- Born: Tineke Younger Walkersville, Maryland, USA
- Other name: Tini Younger
- Occupations: Chef and Internet personality
- Notable work: Cooking for my Boyfriend
- Television: Next Level Chef Season 2
- Spouse: Antoine Wright Jr. ​(m. 2024)​
- Children: 2

TikTok information
- Page: tinekeyounger;
- Followers: 11 million

= Tineke Younger =

American chef and content creator

Tineke "Tini" Younger (/'tinəkə 'jʌŋgəɹ/ TEE-nə-kə YUNG-ər) is an American chef, cookbook author, and social media personality. She runs an account on TikTok where she shares recipes and cooking techniques.

== Early life and career ==
Younger was born and raised in Walkersville, Maryland. She learned to cook through culinary programs she enrolled in while she was a student at Walkersville High School and Frederick Community College. Younger was a contestant on the second season of Next Level Chef, finishing in eighth place, and appeared in season three as a special guest. Following the show, she had a YouTube show on Gordon Ramsay's Bite Originals channel. She published a cookbook called Cooking for my Boyfriend in 2023.

● ● ●

Requirement 1 – Reproduce the Tineke Younger article word for word between "TikTok information" and "Boyfriend in 2023.", inclusive.
Requirement 2 – In the Tineke Younger article, the sentence beginning "Tineke "Tini" Younger" describes what she is. List each of those roles.
The material after this point comes from a separate, unrelated source.

● ● ●

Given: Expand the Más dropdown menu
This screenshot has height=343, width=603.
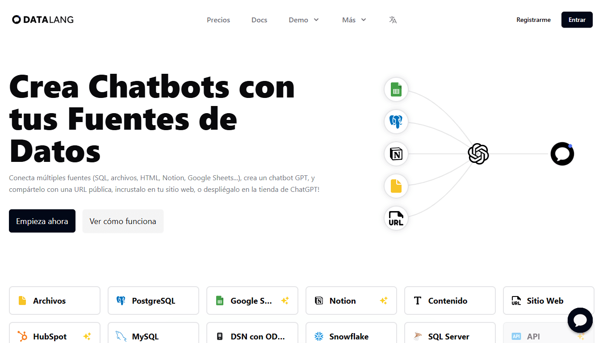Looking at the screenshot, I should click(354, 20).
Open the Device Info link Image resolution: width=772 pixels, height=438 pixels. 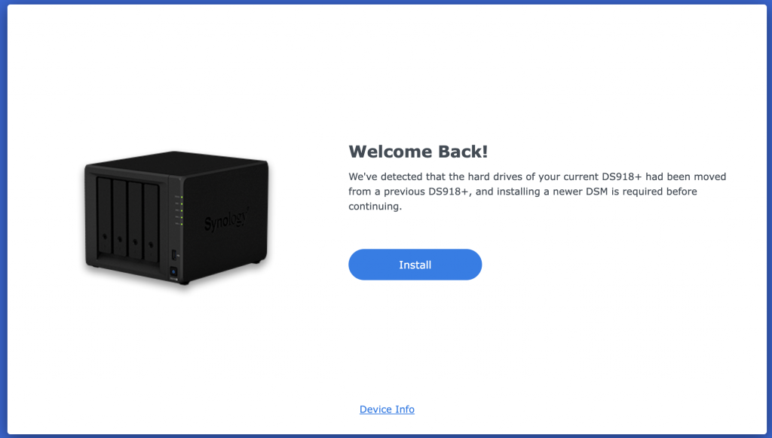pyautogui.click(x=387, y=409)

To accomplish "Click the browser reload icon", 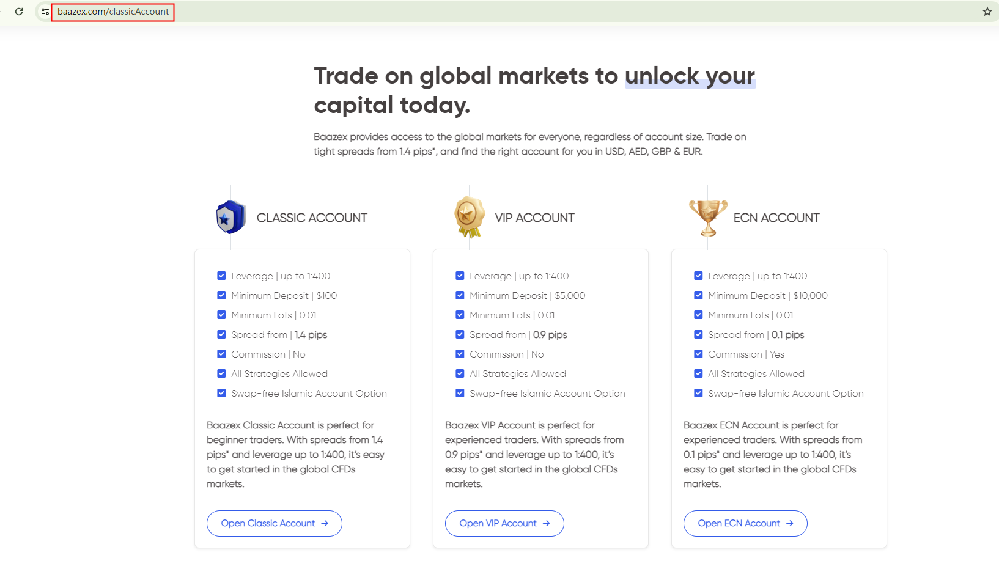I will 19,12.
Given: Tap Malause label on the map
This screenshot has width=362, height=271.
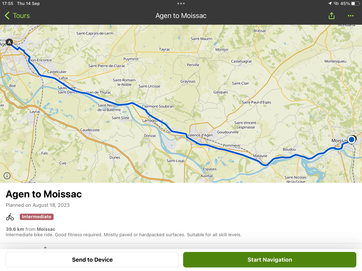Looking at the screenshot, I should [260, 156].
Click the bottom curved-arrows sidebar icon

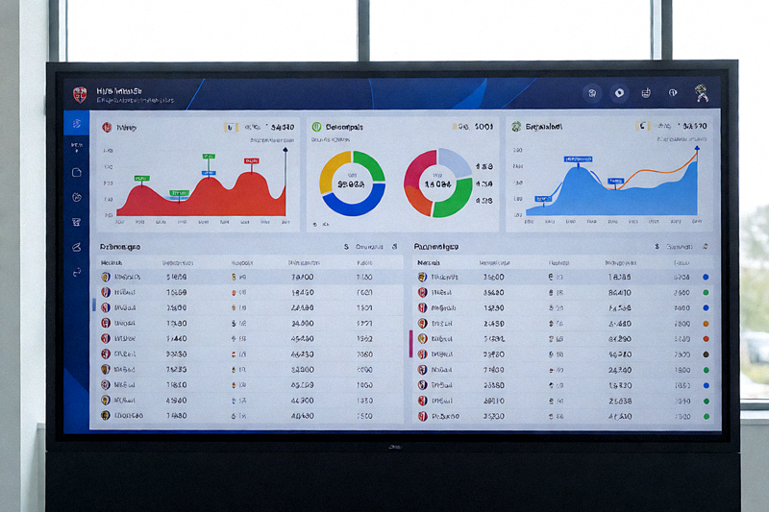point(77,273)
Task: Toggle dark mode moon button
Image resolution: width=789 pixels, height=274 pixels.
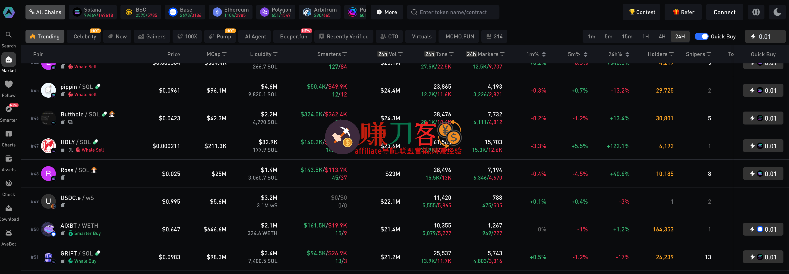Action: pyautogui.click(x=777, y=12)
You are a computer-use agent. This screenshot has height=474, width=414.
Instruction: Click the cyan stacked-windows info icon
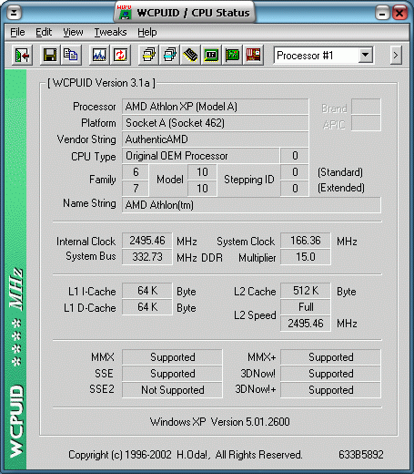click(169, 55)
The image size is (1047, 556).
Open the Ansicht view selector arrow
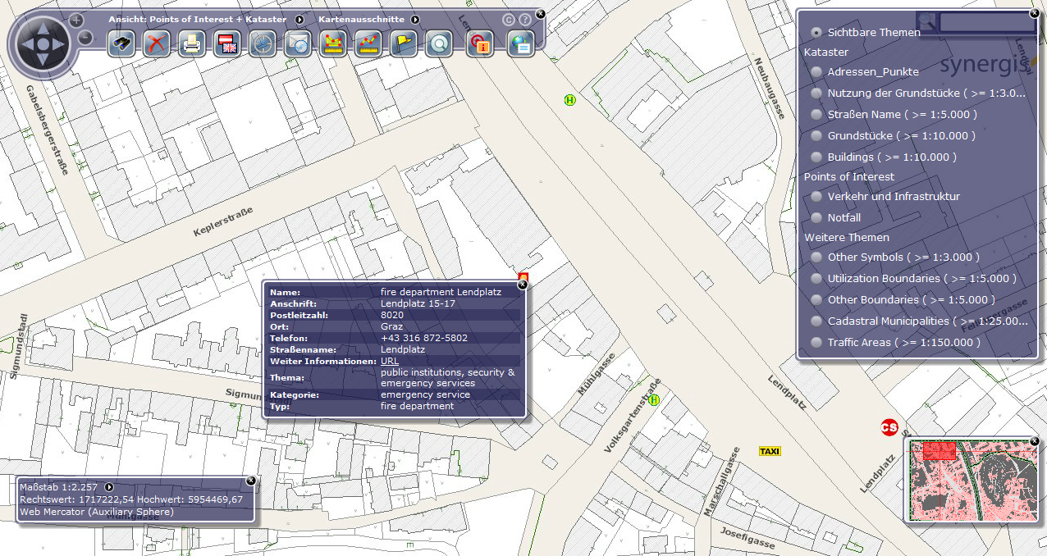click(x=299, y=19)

● ● ●

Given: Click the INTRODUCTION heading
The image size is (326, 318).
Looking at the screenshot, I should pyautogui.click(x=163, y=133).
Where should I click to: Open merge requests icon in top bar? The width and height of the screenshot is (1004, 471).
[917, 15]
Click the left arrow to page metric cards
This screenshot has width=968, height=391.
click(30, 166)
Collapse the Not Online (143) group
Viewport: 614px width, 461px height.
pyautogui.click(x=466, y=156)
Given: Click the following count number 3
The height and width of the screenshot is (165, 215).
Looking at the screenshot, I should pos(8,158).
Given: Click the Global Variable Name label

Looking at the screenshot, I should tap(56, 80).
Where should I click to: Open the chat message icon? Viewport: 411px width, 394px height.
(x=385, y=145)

● ● ●

Written reply 1 –
TikTok information
- Page: tinekeyounger;
- Followers: 11 million

= Tineke Younger =

American chef and content creator

Tineke "Tini" Younger (/'tinəkə 'jʌŋgəɹ/ TEE-nə-kə YUNG-ər) is an American chef, cookbook author, and social media personality. She runs an account on TikTok where she shares recipes and cooking techniques.

== Early life and career ==
Younger was born and raised in Walkersville, Maryland. She learned to cook through culinary programs she enrolled in while she was a student at Walkersville High School and Frederick Community College. Younger was a contestant on the second season of Next Level Chef, finishing in eighth place, and appeared in season three as a special guest. Following the show, she had a YouTube show on Gordon Ramsay's Bite Originals channel. She published a cookbook called Cooking for my Boyfriend in 2023.

Written reply 2 –
- chef
- cookbook author
- social media personality